FRAGMENTO:

___

Las tres horas siguientes constituyeron un feroz entrelazamiento de dolor, humillación e insultos.  Los que pasaban no perdían ocasión de mofarse y de expresar su desprecio hacia alguien del que se decía que había anunciado que derribaría el templo y que, sin embargo, ahora estaba desnudo y clavado a una cruz de la que no podía descender.  En aquel marasmo de sufrimiento, los otros dos ajusticiados lo injuriaban (Mateo 27: 44) mientras que los soldados (Lucas 23: 36-7) y los sacerdotes – que habían protestado ante Pilato porque el título de condena fijado en la cruz denominaba rey de los judíos a Jesús (Juan 19: 20-22) – no perdieron ocasión de lanzar sus burlas (Lucas 23: 35). 

Es más que posible que la mansa paciencia de Jesús durante aquellas tres primeras horas en la cruz fueran las que llevaran a uno de los ladrones a descubrir en él a alguien que no sólo era diferente de él y de su compañero sino que, muy posiblemente, fuera el que decía el titulus condenatorio clavado en la cruz: el rey de los judíos.  Era obvio que tanto él como su acompañante padecían un castigo por sus acciones que era justo (Lucas 23: 41), pero de Jesús resultaba obvio que no había causado ningún mal (Lucas 23: 41).  Pasar de esa constatación a suplicar a Jesús que lo recordara cuando viniera en su reino fue un acto natural e incluso obligado.  Aquel cuerpo pendiente de una cruz no era el de un malhechor justamente ejecutado sino el del mesías sufriente que tantos judíos conocían siquiera porque las profecías de Isaías lo habían anunciado. En el momento cercano a traspasar el umbral de la muerte, aquel criminal suplicó a Jesús y Jesús le respondió cómo lo había hecho con muchos otros a lo largo de su vida.  Ese mismo día estaría con él en el paraíso (Lucas 23: 43).  Algunas sectas milenaristas como los adventistas del séptimo día o los testigos de Jehová han insistido en que el texto debería ser traducido no como “verdaderamente te digo: hoy estarás conmigo en el paraíso” sino como “verdaderamente te digo hoy: estarás conmigo en el paraíso”.  Semejante afirmación es ridícula y choca con las reglas más elementales de la gramática griega.  Jesús estaba anunciando al ladrón arrepentido que ese mismo día estaría con él en el paraíso y afirmar otra cosa es chocar con las palabras literales de Jesús.

___

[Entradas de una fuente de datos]
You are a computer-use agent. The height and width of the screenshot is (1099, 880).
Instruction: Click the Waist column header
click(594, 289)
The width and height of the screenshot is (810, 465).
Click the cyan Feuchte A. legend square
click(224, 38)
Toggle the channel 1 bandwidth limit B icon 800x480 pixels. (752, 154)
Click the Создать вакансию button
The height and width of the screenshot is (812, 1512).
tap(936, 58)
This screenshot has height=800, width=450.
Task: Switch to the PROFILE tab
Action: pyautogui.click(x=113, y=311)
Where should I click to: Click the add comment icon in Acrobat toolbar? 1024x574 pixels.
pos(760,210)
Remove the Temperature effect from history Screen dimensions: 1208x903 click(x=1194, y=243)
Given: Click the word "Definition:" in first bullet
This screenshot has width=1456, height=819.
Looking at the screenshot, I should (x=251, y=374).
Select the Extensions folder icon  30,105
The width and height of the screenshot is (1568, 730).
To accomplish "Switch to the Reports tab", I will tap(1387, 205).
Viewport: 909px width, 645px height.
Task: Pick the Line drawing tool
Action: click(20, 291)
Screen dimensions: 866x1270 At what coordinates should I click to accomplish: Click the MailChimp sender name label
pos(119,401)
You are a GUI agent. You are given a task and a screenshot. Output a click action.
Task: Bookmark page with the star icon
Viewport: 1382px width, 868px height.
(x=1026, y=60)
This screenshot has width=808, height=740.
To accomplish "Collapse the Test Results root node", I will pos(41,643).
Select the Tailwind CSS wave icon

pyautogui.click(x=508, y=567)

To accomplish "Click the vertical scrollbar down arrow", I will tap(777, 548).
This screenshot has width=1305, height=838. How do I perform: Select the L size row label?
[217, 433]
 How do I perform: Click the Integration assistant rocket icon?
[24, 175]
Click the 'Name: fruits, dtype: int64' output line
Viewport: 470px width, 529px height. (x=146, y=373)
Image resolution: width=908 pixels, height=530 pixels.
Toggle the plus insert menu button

___

INDICACIÓN: Vuelve a escribir el fragmento sobre Jesús en la cruz completo y sin cambiar nada. Estos registros no tienen relación con el fragmento.

RESPUESTA:
Las tres horas siguientes constituyeron un feroz entrelazamiento de dolor, humillación e insultos.  Los que pasaban no perdían ocasión de mofarse y de expresar su desprecio hacia alguien del que se decía que había anunciado que derribaría el templo y que, sin embargo, ahora estaba desnudo y clavado a una cruz de la que no podía descender.  En aquel marasmo de sufrimiento, los otros dos ajusticiados lo injuriaban (Mateo 27: 44) mientras que los soldados (Lucas 23: 36-7) y los sacerdotes – que habían protestado ante Pilato porque el título de condena fijado en la cruz denominaba rey de los judíos a Jesús (Juan 19: 20-22) – no perdieron ocasión de lanzar sus burlas (Lucas 23: 35). 

Es más que posible que la mansa paciencia de Jesús durante aquellas tres primeras horas en la cruz fueran las que llevaran a uno de los ladrones a descubrir en él a alguien que no sólo era diferente de él y de su compañero sino que, muy posiblemente, fuera el que decía el titulus condenatorio clavado en la cruz: el rey de los judíos.  Era obvio que tanto él como su acompañante padecían un castigo por sus acciones que era justo (Lucas 23: 41), pero de Jesús resultaba obvio que no había causado ningún mal (Lucas 23: 41).  Pasar de esa constatación a suplicar a Jesús que lo recordara cuando viniera en su reino fue un acto natural e incluso obligado.  Aquel cuerpo pendiente de una cruz no era el de un malhechor justamente ejecutado sino el del mesías sufriente que tantos judíos conocían siquiera porque las profecías de Isaías lo habían anunciado. En el momento cercano a traspasar el umbral de la muerte, aquel criminal suplicó a Jesús y Jesús le respondió cómo lo había hecho con muchos otros a lo largo de su vida.  Ese mismo día estaría con él en el paraíso (Lucas 23: 43).  Algunas sectas milenaristas como los adventistas del séptimo día o los testigos de Jehová han insistido en que el texto debería ser traducido no como “verdaderamente te digo: hoy estarás conmigo en el paraíso” sino como “verdaderamente te digo hoy: estarás conmigo en el paraíso”.  Semejante afirmación es ridícula y choca con las reglas más elementales de la gramática griega.  Jesús estaba anunciando al ladrón arrepentido que ese mismo día estaría con él en el paraíso y afirmar otra cosa es chocar con las palabras literales de Jesús.